TASK ITEM:
From the line containing "Given: Click the test search input field" down to the last line of the entries, print each line exactly and leave the pictures out.

Records contained in a dataset:

---*---

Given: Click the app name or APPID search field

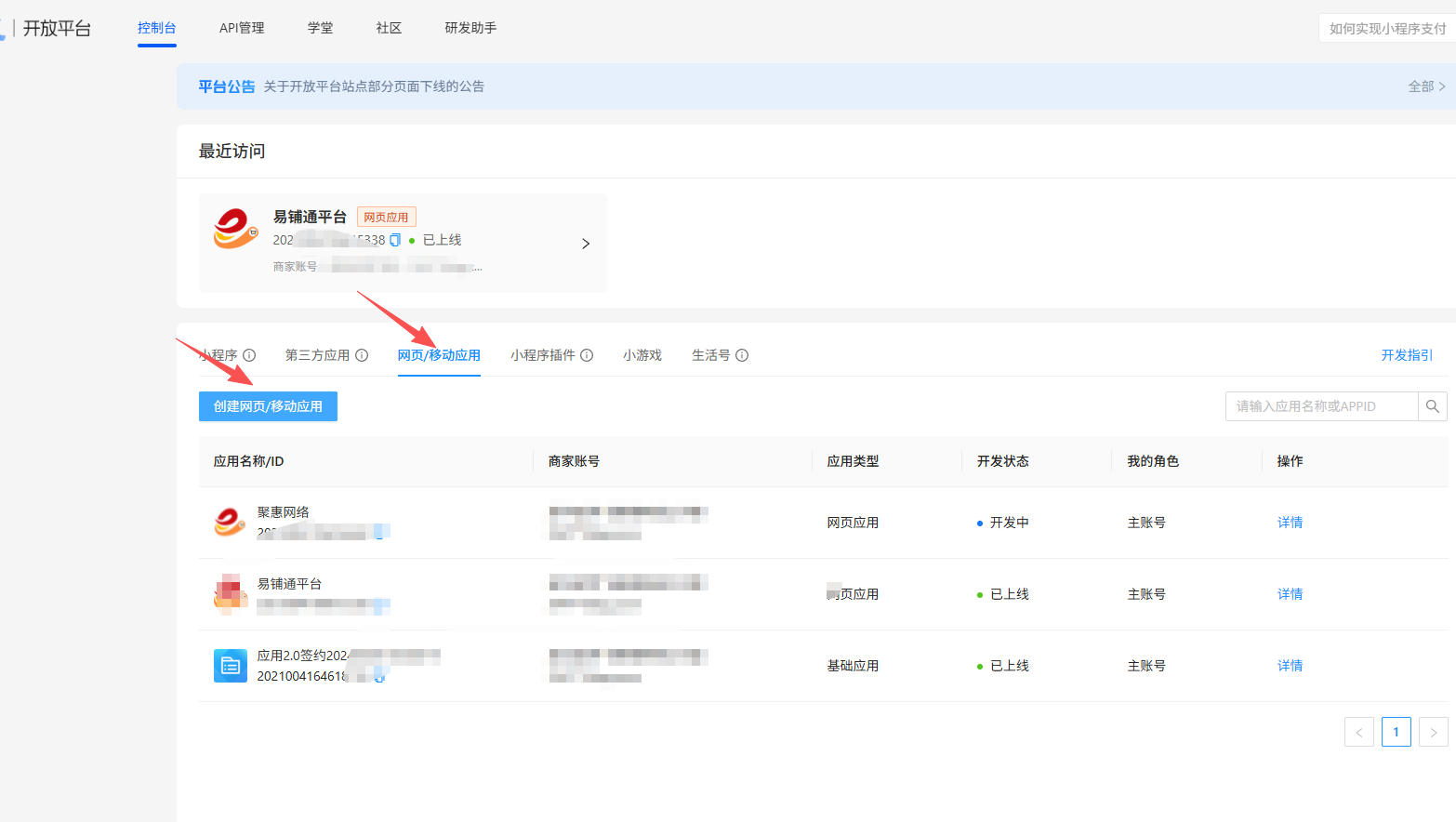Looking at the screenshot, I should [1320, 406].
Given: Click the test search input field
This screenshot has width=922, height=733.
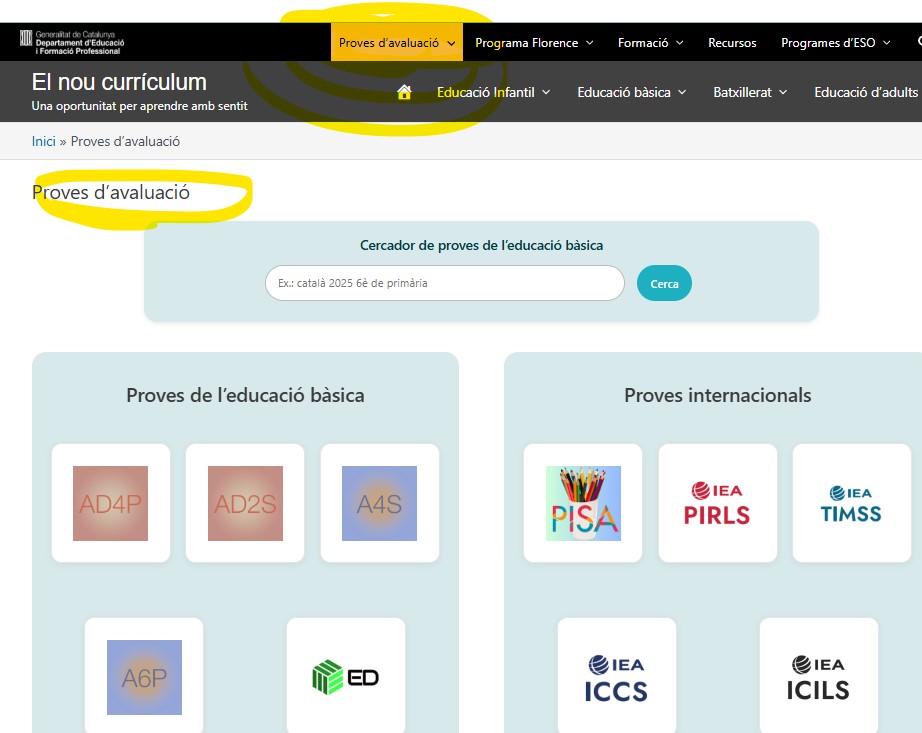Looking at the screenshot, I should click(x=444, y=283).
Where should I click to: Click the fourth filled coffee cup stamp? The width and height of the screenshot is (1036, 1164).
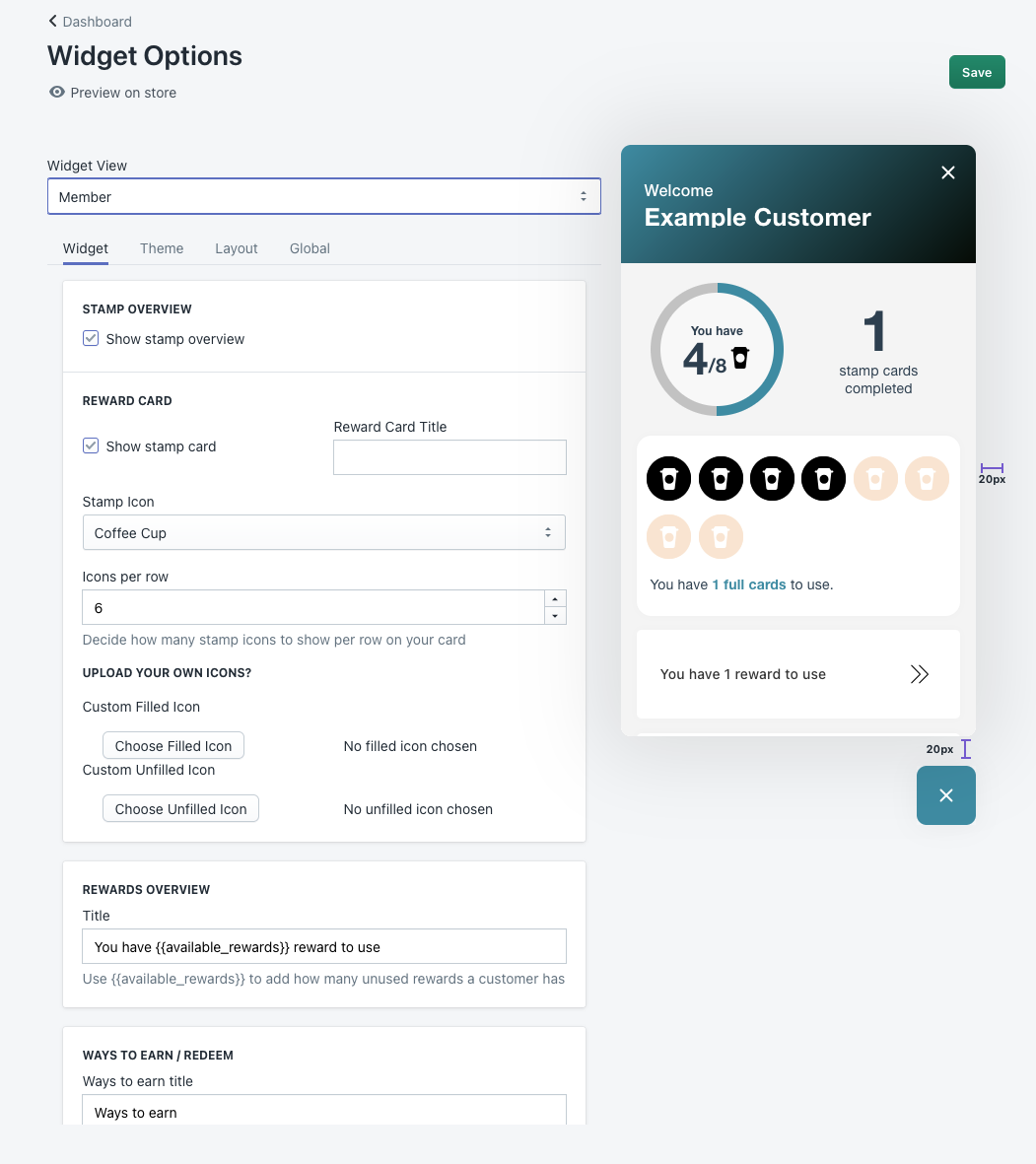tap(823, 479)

---*---

TASK OUTPUT:
Given: Click the test search input field
This screenshot has width=922, height=733.
Looking at the screenshot, I should click(x=444, y=283).
Where should I click to: Click the fourth filled coffee cup stamp? The width and height of the screenshot is (1036, 1164).
tap(823, 479)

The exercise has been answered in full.